Bio
Jeremy Tarr is a contemporary artist whose work crosses the disciplines of performance, video, sculpture, painting, and photography; dealing with post-industrial settings, their decay and abandonment and the new narratives that emerge from within and are constructed around them.
Born in 1989, he was raised in the working class neighborhoods of Pittsburgh Pennsylvania. He received his MFA in Studio Art at Syracuse University. In 2017 he received an Artist-in-Residency Fellowship where he lived in Berlin, Germany and had a studio at the Axel Haubrok Fahrbereitschaft Collection.
Places of abandonment-alleyways, vacant houses, derelict properties are my sights of reckoning and liberation. These forgotten places, like that of the strip of wooded dumping ground of my childhood are the platform for rethinking and re-imaging the world. Free from purpose, laws, rules, and constraint they are the sight where new mythologies and cosmologies are conjured and ghosts are summoned.

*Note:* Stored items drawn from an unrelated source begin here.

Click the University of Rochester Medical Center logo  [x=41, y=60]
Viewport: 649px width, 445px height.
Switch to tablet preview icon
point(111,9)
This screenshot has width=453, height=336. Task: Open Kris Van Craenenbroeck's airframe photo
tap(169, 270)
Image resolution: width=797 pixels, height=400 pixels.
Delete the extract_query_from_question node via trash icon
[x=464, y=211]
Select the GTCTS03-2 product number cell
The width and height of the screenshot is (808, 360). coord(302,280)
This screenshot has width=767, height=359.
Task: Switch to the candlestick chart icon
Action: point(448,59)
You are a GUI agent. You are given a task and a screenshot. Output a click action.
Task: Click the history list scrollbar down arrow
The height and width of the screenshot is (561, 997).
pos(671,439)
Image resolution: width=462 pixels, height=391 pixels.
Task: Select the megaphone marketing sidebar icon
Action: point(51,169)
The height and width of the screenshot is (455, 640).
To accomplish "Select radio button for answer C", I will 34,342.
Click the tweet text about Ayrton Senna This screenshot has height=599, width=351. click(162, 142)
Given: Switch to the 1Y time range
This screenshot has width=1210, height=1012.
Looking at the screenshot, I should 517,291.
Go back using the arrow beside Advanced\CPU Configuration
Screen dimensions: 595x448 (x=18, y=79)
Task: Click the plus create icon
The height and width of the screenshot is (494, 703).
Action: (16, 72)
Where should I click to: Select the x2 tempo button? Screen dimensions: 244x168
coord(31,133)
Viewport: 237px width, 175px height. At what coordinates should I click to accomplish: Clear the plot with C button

Forlorn by capitalism these rust belt settings and we who inhabit them have gained nothing and are left with even less. In the uncertainty of this destitution and the hell of this contemporary existence, I listen to ghosts or specters as my work undertakes a reimagining and rethinking of these landscapes as shifting, generative sights of potential. To find new ways, new futures…..A mass of security lights at the top of a steel post with concrete footer becomes the stage light for new rituals/dramas. Filming the exploration of an abandoned pool's new ecosystem, built during 1936 Berlin Olympics, becomes alive in its distraught histories and new derelict interventions. Images from trail cam footage of a coyote wandering the strip of woods next to a vacant strip mall confronts us with metaphors of re-inhabiting and reinvention.